牛魔王替玉面撥開遮住他眼睛的碎發,隨后有一搭沒一搭的輕撫玉面,眼見那表現主人不安的尖耳朵正抖動著,才說:“美人兒就是這么看待本王的?”
隨后牛魔王又示意玉面坐起來,他直視著同樣在認真看著自己的玉面的雙眼嚴肅地回道:“你應該知道,假如我真不愿,你今天又怎會坐在這里?”說完他蜻蜓點水般的給玉面唇上印上一吻,也沒退后多遠,維持一個極近的距離繼續說:“現在,我只要這個。”

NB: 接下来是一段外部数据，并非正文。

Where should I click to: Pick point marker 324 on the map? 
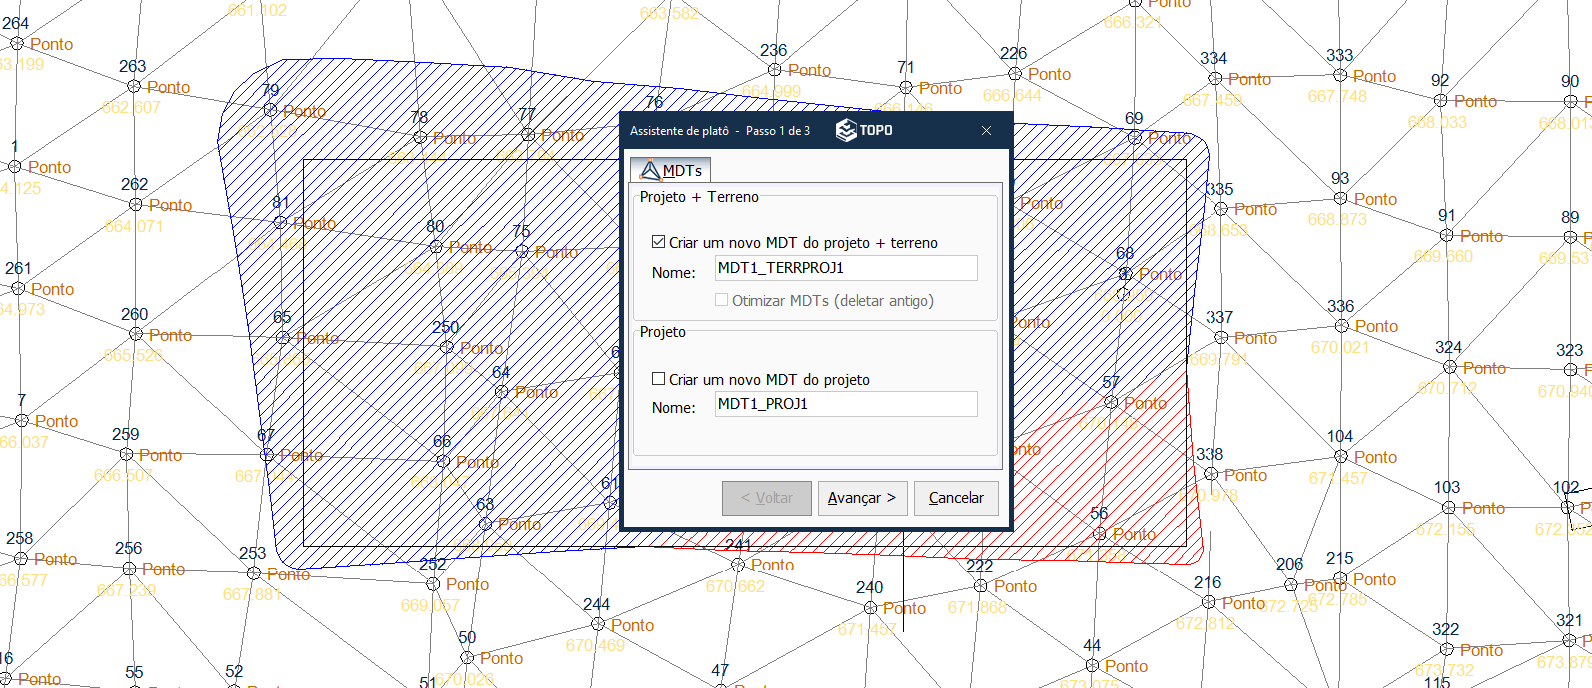tap(1450, 368)
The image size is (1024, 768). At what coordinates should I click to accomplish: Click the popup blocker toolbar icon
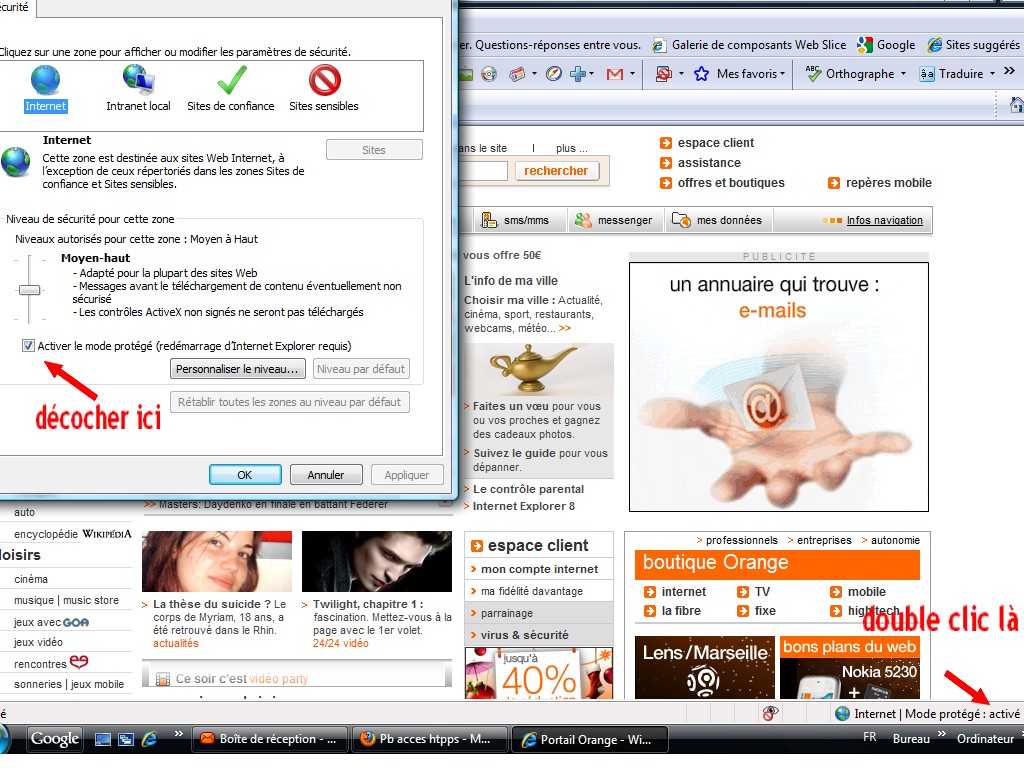click(x=662, y=74)
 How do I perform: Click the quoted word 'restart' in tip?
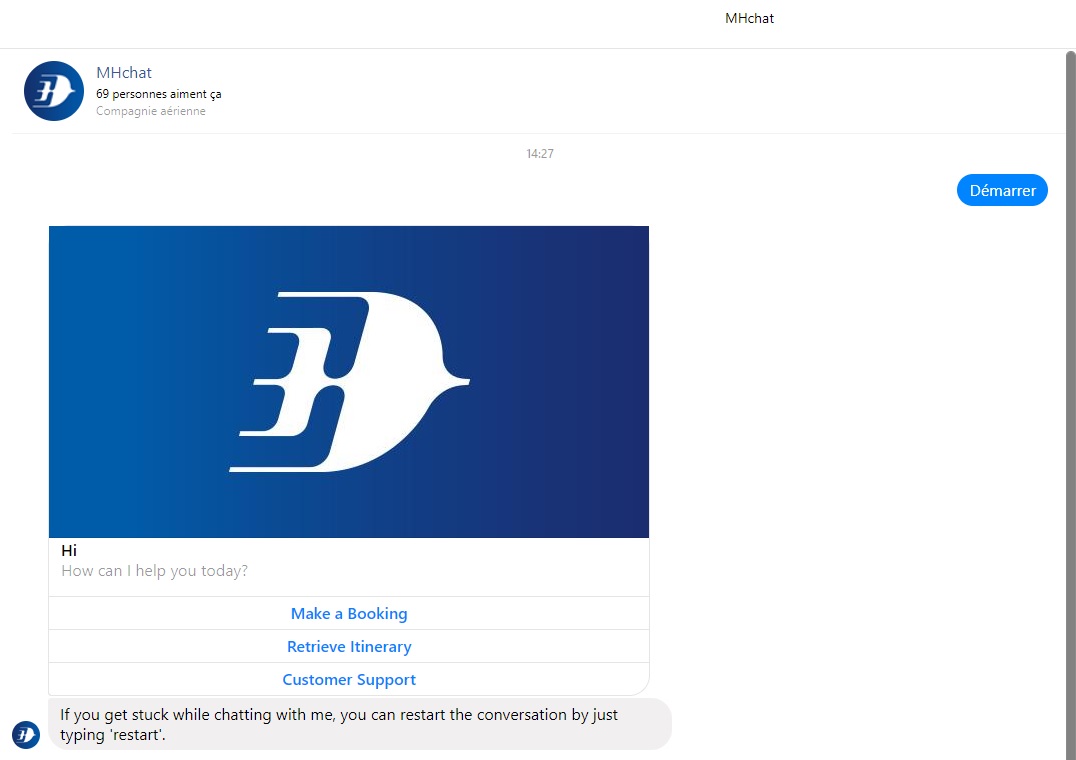point(135,735)
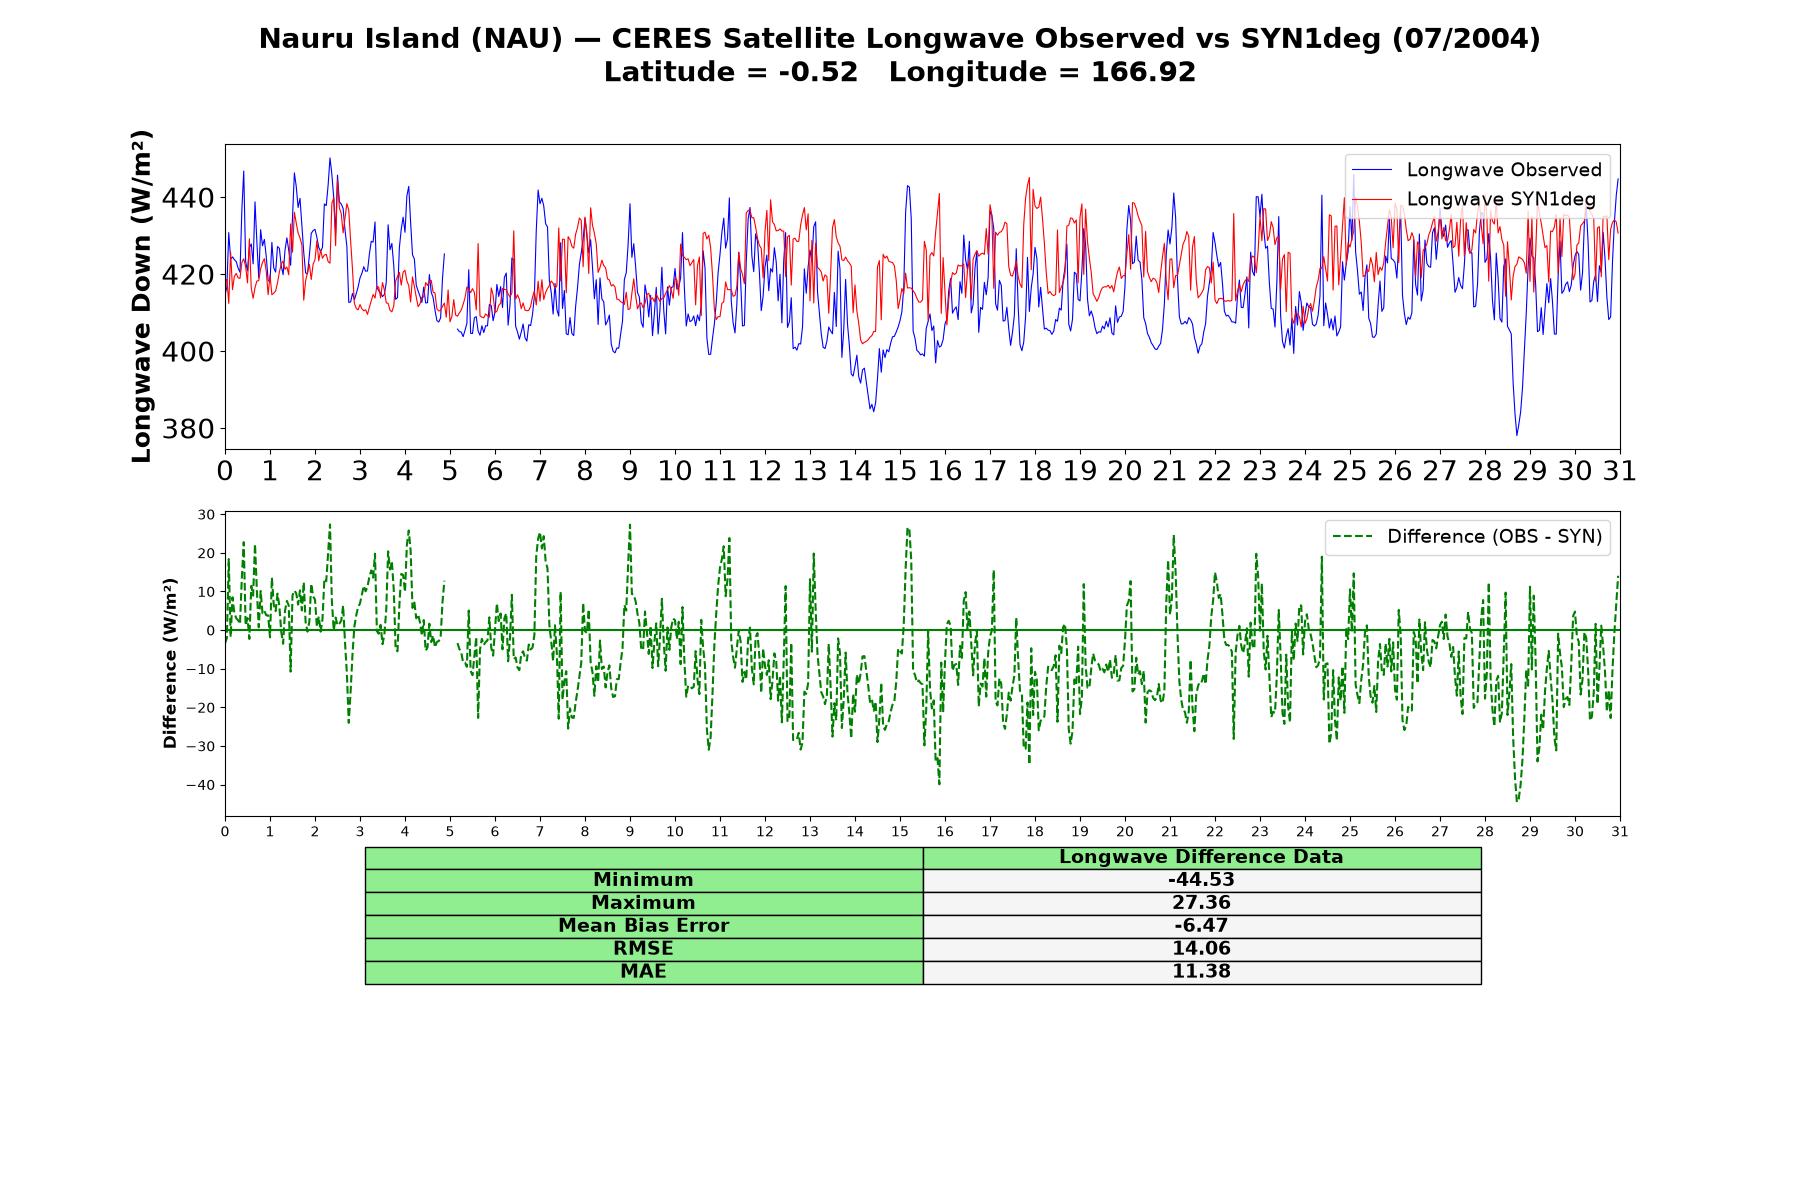Viewport: 1800px width, 1200px height.
Task: Click the Difference (W/m²) y-axis label
Action: [x=170, y=663]
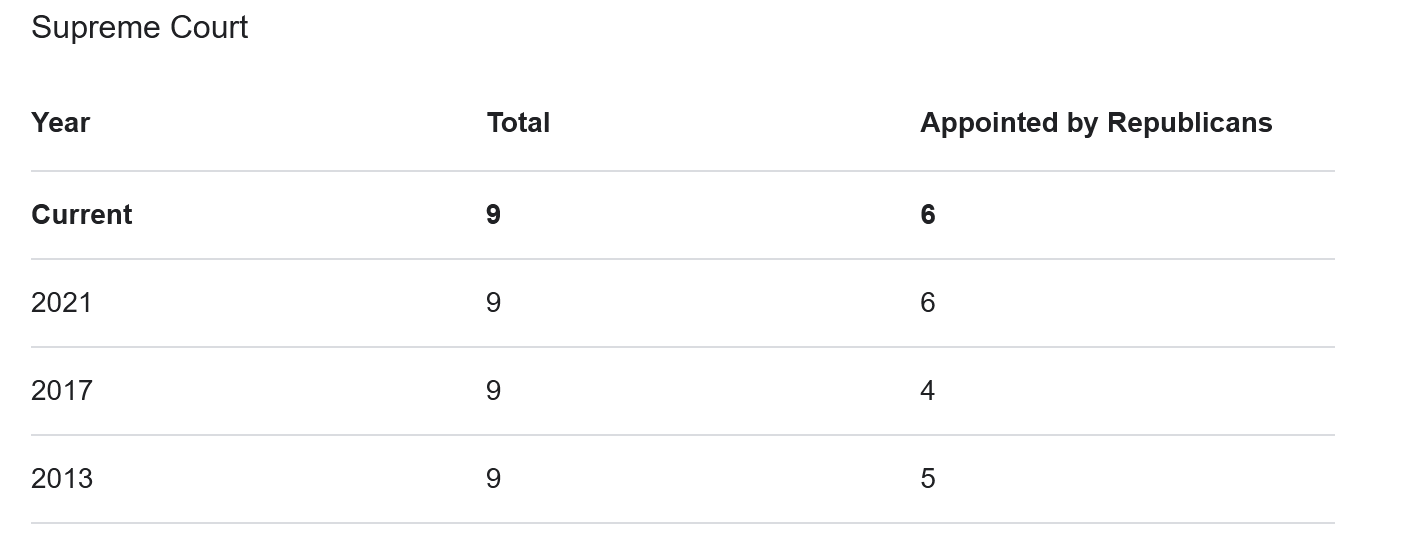This screenshot has height=542, width=1401.
Task: Click the divider line below the 2017 row
Action: [x=682, y=435]
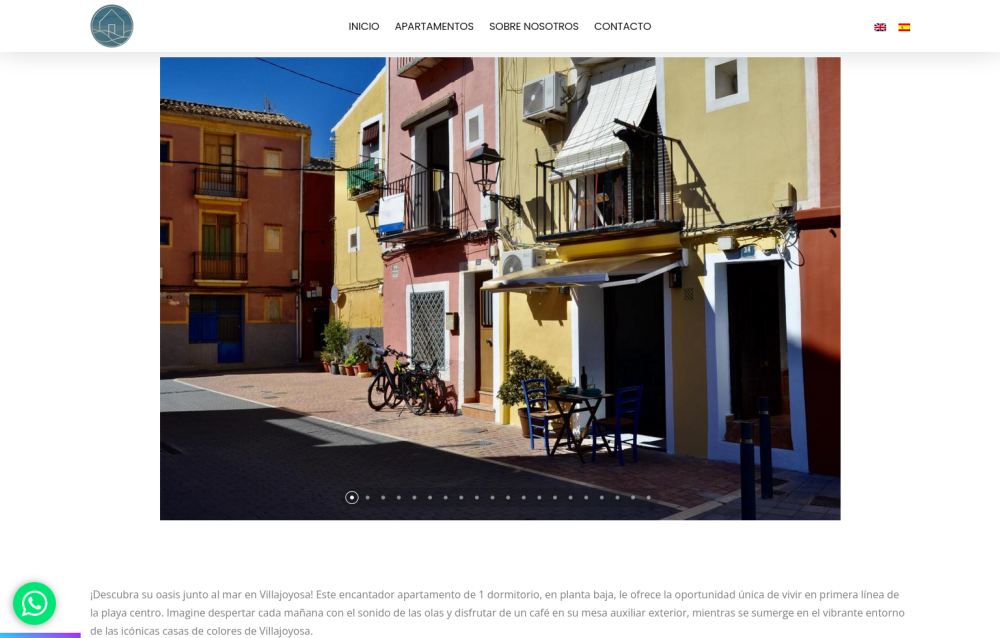This screenshot has height=638, width=1000.
Task: Open the WhatsApp chat button
Action: (34, 603)
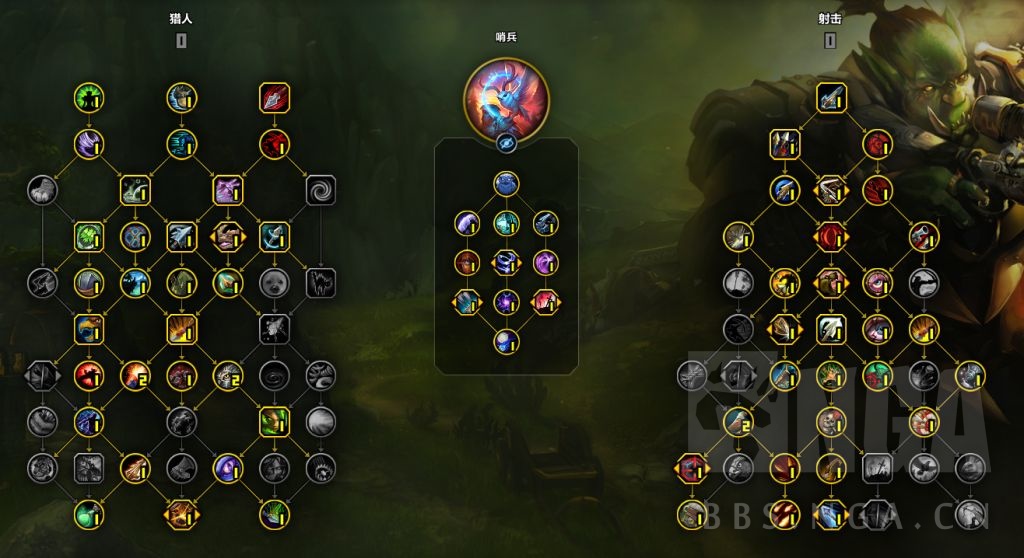Select the green potion flask talent
1024x558 pixels.
coord(89,515)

隨后便又是一個綿長的吻,等到二人終于分開時,玉面的眼里已一片清明,沒了方才的陰郁,只是又重新因著牛魔王,他心所愛之人,而染上了情欲的色彩,他問道:“現在可以嗎?”
“只要美人輕點,不弄前面就…唔…”話還未說完,牛魔王后頭的話就被玉面的吻給堵住了,唇齒相交間,牛魔王許久未經撫慰的身體已然情動,下頭習慣了性事的花穴已經因為渴求而吐出花露了,這使得牛魔王忍不住夾緊雙腿磨蹭。
這一吻結束后,牛魔王已經仰躺在床上,玉面擠進牛魔王腿間,湊近了說:“呵…哪來的騷味,好香,好甜的味道。”牛魔王因為這孟浪的話而漲紅了臉,除了下身起了反應外,牛魔王的胸也因為孕期而漲乳了,之前滿溢的乳汁大多是都是被鐵扇喝了去,今日以及之后一段時間,那都是玉面可以獨享的飲品了。
不過鐵扇當然不會就這么把牛魔王的一切拱手相讓,離開前的那一晚他把牛魔王折騰到汁水淋漓卻又不繼續做什么,非要牛魔王主動求歡才肯讓牛魔王排解欲望,今早他也是已經吸過牛魔王的乳汁,直至把一只奶子蓄著的奶汁吸空了才肯罷休。
不過存留著香甜奶水的那處現在因為刺激已經溢出了許多汁水,它們打濕了牛魔王的衣衫,使得牛魔王全身,乃至整個房間都仿佛漫溢著一股奶香味。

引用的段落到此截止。